_DATA PROVIDED_
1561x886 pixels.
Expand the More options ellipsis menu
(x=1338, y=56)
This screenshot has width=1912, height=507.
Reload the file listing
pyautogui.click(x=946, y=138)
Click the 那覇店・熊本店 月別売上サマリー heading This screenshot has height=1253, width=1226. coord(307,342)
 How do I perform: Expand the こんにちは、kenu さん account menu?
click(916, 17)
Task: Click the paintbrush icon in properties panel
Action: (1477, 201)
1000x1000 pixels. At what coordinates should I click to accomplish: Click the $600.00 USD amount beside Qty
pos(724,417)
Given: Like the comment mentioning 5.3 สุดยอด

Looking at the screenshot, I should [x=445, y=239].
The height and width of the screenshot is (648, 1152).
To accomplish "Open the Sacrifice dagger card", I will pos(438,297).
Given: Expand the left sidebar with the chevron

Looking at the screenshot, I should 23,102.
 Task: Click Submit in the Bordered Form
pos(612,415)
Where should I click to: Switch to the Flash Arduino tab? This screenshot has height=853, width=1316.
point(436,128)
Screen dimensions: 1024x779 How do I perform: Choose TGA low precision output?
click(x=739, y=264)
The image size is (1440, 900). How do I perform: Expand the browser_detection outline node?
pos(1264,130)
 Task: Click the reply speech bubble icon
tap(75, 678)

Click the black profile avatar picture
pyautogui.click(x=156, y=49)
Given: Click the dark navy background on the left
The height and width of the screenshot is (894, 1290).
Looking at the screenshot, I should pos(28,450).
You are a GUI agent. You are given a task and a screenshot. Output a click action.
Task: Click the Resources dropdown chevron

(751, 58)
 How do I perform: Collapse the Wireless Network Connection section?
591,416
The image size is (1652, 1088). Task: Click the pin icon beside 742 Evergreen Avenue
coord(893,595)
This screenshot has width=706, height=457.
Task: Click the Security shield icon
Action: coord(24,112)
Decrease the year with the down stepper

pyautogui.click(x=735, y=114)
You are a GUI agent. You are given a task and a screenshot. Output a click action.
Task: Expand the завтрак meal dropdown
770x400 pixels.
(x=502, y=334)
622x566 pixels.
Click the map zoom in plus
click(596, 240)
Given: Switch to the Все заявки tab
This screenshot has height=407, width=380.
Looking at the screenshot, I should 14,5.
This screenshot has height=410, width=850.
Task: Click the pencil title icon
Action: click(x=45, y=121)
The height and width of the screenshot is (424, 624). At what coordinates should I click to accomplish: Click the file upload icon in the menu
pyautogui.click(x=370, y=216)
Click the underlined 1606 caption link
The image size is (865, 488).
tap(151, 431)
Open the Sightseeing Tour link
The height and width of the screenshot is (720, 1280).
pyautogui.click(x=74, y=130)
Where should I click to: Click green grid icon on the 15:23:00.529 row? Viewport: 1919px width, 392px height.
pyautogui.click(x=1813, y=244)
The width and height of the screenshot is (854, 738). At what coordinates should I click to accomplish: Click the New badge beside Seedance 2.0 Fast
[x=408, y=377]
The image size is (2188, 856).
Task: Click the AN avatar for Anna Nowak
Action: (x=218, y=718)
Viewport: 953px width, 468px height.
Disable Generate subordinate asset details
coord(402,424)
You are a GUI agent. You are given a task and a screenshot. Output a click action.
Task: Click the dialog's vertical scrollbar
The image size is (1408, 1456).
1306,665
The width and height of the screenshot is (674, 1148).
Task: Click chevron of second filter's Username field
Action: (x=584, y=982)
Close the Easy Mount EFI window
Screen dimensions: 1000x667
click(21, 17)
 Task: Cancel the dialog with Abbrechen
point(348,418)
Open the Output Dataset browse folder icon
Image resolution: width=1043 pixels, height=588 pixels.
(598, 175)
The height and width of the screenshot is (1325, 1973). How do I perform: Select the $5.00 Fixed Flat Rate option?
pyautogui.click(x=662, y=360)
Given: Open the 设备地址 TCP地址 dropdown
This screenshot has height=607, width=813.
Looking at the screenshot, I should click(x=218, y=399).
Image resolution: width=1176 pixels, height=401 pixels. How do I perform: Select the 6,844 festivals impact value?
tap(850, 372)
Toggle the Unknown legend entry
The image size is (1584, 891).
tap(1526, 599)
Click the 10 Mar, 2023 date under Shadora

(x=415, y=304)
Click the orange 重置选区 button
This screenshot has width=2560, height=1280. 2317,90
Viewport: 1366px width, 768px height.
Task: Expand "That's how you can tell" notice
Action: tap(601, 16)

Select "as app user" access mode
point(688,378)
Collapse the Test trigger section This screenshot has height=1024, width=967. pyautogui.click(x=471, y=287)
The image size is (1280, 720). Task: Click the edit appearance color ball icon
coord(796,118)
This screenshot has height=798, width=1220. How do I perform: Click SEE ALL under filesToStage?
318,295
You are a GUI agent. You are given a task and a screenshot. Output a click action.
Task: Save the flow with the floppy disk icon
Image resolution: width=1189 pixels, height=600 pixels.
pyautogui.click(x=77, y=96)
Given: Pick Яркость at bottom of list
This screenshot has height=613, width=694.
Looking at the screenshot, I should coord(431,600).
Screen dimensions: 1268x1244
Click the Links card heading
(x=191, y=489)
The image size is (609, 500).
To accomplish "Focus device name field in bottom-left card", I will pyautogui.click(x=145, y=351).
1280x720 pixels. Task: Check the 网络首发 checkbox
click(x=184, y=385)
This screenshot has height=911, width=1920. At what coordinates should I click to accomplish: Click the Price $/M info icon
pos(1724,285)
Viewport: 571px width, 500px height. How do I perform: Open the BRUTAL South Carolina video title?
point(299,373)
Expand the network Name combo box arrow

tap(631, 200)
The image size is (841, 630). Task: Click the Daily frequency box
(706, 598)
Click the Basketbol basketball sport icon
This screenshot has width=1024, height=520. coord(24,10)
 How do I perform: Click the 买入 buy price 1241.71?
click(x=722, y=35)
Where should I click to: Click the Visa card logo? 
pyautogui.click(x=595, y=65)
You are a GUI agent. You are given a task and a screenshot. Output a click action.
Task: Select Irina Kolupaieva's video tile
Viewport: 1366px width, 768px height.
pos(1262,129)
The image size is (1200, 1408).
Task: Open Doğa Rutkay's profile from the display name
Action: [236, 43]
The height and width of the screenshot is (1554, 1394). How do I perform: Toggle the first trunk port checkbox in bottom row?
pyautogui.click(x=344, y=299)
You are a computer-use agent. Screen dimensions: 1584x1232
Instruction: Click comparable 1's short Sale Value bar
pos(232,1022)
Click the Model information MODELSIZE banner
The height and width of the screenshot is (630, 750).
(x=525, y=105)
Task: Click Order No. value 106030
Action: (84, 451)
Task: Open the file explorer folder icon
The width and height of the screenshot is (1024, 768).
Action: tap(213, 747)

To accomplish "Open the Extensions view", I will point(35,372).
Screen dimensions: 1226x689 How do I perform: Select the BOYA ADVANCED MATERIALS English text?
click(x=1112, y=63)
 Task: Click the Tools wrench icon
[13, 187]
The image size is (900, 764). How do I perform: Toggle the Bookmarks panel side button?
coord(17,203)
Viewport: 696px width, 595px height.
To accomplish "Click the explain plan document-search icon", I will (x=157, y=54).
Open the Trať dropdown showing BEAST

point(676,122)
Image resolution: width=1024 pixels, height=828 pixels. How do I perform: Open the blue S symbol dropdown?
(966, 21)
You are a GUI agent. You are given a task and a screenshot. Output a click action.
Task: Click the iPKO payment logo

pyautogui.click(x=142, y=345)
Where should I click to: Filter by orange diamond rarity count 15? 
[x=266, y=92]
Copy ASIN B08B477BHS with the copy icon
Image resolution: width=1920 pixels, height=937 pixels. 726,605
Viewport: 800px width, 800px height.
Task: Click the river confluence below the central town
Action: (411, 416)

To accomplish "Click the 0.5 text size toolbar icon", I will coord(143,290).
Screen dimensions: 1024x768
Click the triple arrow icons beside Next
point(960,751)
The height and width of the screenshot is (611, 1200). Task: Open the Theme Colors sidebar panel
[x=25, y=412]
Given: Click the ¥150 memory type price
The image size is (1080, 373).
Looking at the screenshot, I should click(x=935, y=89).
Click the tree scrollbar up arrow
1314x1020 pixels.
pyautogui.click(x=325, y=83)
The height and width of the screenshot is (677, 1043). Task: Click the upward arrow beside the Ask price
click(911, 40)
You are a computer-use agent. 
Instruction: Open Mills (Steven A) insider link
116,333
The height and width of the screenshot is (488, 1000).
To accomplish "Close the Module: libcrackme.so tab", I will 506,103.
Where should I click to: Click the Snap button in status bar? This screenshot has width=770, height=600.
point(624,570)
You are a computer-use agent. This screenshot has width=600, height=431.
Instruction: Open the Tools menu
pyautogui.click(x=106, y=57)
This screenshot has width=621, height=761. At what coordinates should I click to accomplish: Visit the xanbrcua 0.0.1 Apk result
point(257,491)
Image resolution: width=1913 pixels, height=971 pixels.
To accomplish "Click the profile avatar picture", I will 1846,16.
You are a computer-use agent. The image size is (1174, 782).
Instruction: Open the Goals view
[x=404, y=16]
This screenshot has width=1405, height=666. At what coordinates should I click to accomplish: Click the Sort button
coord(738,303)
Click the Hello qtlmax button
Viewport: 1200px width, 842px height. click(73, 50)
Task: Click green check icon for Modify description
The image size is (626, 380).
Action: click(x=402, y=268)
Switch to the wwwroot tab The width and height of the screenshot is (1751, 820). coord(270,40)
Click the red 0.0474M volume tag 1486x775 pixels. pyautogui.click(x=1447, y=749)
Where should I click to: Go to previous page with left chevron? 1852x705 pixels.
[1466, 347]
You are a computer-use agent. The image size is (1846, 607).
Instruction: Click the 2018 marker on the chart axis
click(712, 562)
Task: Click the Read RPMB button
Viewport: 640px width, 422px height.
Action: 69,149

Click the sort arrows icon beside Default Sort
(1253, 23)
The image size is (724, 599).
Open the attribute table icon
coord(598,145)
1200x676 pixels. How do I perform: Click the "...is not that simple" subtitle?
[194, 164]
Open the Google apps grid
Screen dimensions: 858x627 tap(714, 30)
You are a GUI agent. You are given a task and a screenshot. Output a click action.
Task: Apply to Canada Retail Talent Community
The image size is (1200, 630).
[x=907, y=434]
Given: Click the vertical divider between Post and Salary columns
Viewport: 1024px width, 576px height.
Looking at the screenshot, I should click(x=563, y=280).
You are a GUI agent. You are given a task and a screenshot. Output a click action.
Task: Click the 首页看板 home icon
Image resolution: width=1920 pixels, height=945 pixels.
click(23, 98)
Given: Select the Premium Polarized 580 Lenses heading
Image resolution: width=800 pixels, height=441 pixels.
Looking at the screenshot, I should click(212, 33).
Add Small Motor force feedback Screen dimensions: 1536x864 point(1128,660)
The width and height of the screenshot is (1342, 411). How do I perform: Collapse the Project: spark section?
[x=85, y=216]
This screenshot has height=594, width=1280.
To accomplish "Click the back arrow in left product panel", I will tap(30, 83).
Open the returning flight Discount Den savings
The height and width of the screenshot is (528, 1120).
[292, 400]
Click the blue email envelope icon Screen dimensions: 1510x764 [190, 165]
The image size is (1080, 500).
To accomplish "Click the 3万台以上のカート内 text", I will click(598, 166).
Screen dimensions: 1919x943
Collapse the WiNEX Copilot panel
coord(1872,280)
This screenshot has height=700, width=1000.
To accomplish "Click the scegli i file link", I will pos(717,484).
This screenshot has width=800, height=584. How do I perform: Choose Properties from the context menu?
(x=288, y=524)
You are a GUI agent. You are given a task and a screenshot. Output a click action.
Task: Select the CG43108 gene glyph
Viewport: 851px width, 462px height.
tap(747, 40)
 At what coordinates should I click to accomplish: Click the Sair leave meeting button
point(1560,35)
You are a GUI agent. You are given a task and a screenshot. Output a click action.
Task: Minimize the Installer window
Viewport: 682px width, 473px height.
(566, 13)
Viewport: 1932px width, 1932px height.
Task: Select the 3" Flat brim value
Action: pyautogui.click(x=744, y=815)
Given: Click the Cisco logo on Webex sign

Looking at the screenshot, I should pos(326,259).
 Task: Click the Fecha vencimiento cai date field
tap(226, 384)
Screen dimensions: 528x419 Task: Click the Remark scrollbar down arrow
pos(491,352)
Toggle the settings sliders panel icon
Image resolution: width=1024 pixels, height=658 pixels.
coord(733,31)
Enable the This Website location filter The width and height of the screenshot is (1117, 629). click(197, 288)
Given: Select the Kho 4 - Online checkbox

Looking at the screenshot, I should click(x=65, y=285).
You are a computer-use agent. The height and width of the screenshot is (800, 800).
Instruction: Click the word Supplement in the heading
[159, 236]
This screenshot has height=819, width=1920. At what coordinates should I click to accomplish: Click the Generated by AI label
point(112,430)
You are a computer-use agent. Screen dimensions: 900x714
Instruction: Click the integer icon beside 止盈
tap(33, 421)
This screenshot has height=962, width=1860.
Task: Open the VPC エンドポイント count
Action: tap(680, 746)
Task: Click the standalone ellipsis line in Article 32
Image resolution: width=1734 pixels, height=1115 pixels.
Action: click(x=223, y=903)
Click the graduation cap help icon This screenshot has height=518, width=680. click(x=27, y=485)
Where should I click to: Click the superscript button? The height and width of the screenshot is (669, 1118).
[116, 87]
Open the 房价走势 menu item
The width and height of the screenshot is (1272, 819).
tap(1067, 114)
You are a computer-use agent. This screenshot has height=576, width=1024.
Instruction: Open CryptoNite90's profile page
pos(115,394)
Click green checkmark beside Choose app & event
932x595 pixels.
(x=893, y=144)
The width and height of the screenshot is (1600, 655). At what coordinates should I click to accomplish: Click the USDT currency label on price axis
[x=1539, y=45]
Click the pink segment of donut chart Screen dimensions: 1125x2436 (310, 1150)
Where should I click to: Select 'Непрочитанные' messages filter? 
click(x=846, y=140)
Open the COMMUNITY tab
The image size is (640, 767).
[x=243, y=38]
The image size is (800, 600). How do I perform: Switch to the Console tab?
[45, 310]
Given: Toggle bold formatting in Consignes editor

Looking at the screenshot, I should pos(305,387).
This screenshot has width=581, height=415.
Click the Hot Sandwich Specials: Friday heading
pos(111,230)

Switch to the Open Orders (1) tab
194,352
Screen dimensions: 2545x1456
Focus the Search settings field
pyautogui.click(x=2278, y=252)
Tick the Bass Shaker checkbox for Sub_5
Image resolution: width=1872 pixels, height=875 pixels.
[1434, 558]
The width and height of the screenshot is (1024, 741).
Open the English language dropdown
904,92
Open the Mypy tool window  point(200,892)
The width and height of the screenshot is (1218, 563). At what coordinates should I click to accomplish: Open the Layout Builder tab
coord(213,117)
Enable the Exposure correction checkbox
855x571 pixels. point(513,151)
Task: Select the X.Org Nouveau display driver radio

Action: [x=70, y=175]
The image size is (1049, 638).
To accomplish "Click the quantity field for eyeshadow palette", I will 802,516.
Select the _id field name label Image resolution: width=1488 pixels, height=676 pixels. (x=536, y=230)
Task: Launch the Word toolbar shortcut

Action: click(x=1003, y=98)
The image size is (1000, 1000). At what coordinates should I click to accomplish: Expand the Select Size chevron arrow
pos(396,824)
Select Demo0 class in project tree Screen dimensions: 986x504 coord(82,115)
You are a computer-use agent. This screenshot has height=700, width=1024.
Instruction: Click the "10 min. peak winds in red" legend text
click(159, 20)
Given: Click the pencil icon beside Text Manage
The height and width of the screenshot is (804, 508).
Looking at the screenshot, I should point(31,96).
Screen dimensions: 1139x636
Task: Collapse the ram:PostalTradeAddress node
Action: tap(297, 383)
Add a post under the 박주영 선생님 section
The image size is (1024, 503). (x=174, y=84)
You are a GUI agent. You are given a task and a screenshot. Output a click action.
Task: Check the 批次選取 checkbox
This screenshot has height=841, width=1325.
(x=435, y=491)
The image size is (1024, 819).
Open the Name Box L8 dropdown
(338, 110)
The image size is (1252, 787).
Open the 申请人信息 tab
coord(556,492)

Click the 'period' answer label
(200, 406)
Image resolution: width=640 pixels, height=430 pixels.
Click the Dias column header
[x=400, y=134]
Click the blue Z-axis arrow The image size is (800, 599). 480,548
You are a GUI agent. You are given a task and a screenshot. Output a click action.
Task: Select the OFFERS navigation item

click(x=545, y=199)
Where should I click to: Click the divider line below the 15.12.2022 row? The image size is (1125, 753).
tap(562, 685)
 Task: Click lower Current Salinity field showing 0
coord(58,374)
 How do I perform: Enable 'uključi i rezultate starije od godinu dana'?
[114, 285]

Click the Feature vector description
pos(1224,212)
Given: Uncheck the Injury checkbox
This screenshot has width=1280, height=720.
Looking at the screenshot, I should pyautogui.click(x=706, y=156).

_WHAT YOU WILL DO_
Please give again the lines above between the line holding "Given: Open the 设备地址 TCP地址 dropdown" and the line holding "Collapse the Test", inclusive, exactly as they are and with nothing added.

_SOLUTION TO THE EXERCISE_
Given: Open the 设备地址 TCP地址 dropdown
This screenshot has height=607, width=813.
Looking at the screenshot, I should click(x=218, y=399).
Image resolution: width=1176 pixels, height=401 pixels. How do I perform: Select the 6,844 festivals impact value?
tap(850, 372)
Toggle the Unknown legend entry
The image size is (1584, 891).
tap(1526, 599)
Click the 10 Mar, 2023 date under Shadora

(x=415, y=304)
Click the orange 重置选区 button
This screenshot has width=2560, height=1280. 2317,90
Viewport: 1366px width, 768px height.
Task: Expand "That's how you can tell" notice
Action: tap(601, 16)

Select "as app user" access mode
point(688,378)
Collapse the Test trigger section This screenshot has height=1024, width=967. pyautogui.click(x=471, y=287)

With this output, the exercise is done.